# Отрывок
● ● ● ●
Последовательность в достижении поставленных целей не следует смешивать с оценкой общей эффективности экономической политики. С точки зрения режима государственного национализма Александра III денежная реформа 1897 г. (осуществленная уже после смерти императора) являлась блестящим успехом. Всего за полтора десятилетия удалось остановить инфляцию, практически ликвидировать огромный бюджетный дефицит и укрепить репутацию России как идеального заемщика, чья валюта обеспечивалась золотым запасом. С исторической же точки зрения, оценка реформы зависит от конкретных экономических и политических задач, которые стоит считать приоритетными.
Так, одним из последствий перехода от биметаллической денежной системы (основанной на совокупном запасе золота и серебра и хождении монет из обоих металлов) к золотому стандарту стало резкое сокращение денежной массы. По подсчетам начала ХХ в., в 1899 г. на одного жителя России приходилось в шесть раз меньше находящихся в обращении денег, чем накануне отмены крепостного права в 1857 г. — 25 франков в пересчете на внешнюю «твердую валюту». В то же время в Германии и США денежная масса была в 4.5 раза больше в пересчете на жителя, в Англии — в 5.5 раз, а во Франции — почти в 9 раз (218 франков). Оборотной стороной стабильности финансовой системы стал острый дефицит капитала. Не удивительно, что ориентирующийся на идеал экономической автономности режим Александра III вынужден был обратиться к массовому кредитованию за рубежом — пусть и на новых условиях, в качестве «инвестиций», а не спекулятивных вложений в перекредитуемые казначейские ценные бумаги. Понятным также становится неожиданный поворот Российской империи к стратегическому партнерству с Францией — хотя и республикой, зато обладающей самым большим ресурсом свободных денежных средств.
● ● ● ●
# Ваша задача
Перепишите часть отрывка о денежной реформе 1897 г., поменяв «блестящим успехом» на «несомненным успехом». Начните с предложения, в котором есть слова «Последовательность в достижении», и закончите после слов «стоит считать приоритетными.».
● ● ● ●
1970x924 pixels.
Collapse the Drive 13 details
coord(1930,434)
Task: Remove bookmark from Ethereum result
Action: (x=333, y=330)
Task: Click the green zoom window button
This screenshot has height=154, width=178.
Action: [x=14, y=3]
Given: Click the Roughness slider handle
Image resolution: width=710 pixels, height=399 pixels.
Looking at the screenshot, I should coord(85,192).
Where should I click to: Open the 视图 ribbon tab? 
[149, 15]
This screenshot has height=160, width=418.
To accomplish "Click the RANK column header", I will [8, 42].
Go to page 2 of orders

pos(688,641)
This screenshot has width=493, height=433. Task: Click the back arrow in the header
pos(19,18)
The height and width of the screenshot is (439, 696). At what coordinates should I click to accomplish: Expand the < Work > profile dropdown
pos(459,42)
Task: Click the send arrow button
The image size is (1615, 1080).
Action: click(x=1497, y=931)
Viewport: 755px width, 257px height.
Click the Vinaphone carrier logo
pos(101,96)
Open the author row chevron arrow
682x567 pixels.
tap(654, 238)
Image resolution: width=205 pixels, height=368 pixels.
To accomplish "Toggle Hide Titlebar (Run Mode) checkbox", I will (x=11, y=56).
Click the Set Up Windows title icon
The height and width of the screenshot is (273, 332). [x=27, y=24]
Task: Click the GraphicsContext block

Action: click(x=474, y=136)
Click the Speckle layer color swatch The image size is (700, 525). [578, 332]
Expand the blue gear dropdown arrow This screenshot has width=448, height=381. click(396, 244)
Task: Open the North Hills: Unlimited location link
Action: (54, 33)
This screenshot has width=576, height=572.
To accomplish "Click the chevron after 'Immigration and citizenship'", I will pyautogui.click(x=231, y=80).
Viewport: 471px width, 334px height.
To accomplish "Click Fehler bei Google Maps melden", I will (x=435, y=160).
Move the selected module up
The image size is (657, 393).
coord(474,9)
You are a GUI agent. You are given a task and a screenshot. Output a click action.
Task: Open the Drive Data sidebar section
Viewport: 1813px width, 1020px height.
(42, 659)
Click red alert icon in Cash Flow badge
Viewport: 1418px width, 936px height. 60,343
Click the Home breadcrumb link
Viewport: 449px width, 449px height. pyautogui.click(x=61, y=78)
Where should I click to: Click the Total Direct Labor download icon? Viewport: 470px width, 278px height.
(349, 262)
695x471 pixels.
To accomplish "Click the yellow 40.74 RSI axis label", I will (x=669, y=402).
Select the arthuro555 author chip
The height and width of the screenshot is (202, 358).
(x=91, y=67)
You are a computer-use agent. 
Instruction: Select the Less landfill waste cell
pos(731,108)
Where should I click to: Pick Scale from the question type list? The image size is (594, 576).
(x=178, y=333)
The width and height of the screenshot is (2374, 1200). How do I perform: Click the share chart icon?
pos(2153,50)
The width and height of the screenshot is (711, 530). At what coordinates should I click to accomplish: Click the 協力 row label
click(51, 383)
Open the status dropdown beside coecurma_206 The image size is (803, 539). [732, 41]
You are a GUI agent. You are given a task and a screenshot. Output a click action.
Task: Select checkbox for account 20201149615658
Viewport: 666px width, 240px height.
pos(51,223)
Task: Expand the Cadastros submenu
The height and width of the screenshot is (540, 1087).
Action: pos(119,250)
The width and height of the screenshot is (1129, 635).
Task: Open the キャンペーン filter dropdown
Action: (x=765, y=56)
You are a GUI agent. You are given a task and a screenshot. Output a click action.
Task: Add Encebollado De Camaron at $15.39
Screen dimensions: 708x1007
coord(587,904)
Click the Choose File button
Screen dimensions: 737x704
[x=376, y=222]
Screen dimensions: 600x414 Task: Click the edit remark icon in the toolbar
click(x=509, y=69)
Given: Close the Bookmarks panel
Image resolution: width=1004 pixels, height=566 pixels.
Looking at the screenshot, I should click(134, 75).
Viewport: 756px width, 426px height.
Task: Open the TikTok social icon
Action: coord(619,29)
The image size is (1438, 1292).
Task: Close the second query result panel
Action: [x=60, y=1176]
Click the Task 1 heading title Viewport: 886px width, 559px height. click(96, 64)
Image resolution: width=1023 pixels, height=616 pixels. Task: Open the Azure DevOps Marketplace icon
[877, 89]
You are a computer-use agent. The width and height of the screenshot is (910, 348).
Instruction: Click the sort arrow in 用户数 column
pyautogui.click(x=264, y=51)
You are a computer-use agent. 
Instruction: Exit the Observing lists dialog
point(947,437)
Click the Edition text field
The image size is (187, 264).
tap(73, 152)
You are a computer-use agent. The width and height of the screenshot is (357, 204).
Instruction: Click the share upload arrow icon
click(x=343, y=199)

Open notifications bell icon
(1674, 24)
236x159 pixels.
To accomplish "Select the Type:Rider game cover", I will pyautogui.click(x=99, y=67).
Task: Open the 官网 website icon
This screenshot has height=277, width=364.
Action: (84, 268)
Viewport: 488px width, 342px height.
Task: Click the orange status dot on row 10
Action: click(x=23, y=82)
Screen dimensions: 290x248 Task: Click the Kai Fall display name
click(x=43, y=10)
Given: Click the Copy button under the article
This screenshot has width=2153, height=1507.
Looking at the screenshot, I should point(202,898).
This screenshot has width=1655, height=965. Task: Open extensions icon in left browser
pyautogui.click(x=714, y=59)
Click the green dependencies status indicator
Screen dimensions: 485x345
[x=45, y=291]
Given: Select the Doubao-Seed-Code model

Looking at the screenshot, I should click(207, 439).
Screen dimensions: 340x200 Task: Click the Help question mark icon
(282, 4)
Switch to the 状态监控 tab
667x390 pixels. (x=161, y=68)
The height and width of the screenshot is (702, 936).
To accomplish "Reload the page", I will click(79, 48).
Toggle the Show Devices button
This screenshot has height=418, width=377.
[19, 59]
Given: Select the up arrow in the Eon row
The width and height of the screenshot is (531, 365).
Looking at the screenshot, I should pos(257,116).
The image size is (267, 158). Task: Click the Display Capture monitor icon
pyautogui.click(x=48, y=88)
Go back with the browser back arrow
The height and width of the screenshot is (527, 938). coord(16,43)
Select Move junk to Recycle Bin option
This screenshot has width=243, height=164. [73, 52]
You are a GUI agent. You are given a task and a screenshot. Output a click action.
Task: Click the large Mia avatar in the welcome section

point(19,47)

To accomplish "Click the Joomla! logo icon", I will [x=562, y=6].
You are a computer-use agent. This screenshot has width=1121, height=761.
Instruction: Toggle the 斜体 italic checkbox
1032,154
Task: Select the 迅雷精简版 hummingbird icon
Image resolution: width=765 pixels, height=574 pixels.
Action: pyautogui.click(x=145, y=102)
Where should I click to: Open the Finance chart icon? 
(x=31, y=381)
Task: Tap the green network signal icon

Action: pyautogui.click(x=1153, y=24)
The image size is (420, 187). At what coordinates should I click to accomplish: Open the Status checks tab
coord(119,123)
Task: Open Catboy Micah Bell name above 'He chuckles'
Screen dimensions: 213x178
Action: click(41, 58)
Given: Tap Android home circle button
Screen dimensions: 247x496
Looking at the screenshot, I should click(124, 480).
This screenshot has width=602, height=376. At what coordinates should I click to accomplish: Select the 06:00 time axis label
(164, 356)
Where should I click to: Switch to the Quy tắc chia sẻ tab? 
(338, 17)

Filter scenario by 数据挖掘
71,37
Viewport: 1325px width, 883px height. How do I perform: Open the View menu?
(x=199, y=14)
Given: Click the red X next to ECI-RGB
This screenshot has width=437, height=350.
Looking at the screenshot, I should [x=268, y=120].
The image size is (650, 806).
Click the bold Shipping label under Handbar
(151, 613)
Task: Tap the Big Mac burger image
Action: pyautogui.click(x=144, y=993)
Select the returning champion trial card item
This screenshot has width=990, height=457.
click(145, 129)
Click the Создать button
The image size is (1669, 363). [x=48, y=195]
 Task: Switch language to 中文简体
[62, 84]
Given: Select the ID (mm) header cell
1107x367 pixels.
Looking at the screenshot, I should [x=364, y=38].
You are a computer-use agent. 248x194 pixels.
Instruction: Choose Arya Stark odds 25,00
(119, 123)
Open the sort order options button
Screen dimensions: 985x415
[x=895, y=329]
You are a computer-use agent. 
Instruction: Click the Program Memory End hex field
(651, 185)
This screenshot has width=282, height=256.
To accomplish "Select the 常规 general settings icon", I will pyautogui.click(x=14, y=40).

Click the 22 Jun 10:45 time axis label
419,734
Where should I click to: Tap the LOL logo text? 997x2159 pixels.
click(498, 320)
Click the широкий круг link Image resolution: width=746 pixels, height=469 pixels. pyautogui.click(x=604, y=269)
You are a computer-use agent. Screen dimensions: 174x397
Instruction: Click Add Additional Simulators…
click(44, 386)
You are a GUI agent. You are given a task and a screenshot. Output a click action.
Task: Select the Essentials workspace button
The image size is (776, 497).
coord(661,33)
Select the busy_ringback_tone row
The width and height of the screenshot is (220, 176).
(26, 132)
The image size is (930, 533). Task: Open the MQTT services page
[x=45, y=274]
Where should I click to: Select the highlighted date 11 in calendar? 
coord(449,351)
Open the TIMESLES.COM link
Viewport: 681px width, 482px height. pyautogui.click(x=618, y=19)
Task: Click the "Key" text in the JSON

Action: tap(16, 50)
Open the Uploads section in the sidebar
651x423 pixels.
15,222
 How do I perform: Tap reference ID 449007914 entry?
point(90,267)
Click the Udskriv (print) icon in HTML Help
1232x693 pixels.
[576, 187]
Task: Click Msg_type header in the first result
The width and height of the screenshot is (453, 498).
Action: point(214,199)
● ● ● ●
# Решение задания
Последовательность в достижении поставленных целей не следует смешивать с оценкой общей эффективности экономической политики. С точки зрения режима государственного национализма Александра III денежная реформа 1897 г. (осуществленная уже после смерти императора) являлась несомненным успехом. Всего за полтора десятилетия удалось остановить инфляцию, практически ликвидировать огромный бюджетный дефицит и укрепить репутацию России как идеального заемщика, чья валюта обеспечивалась золотым запасом. С исторической же точки зрения, оценка реформы зависит от конкретных экономических и политических задач, которые стоит считать приоритетными.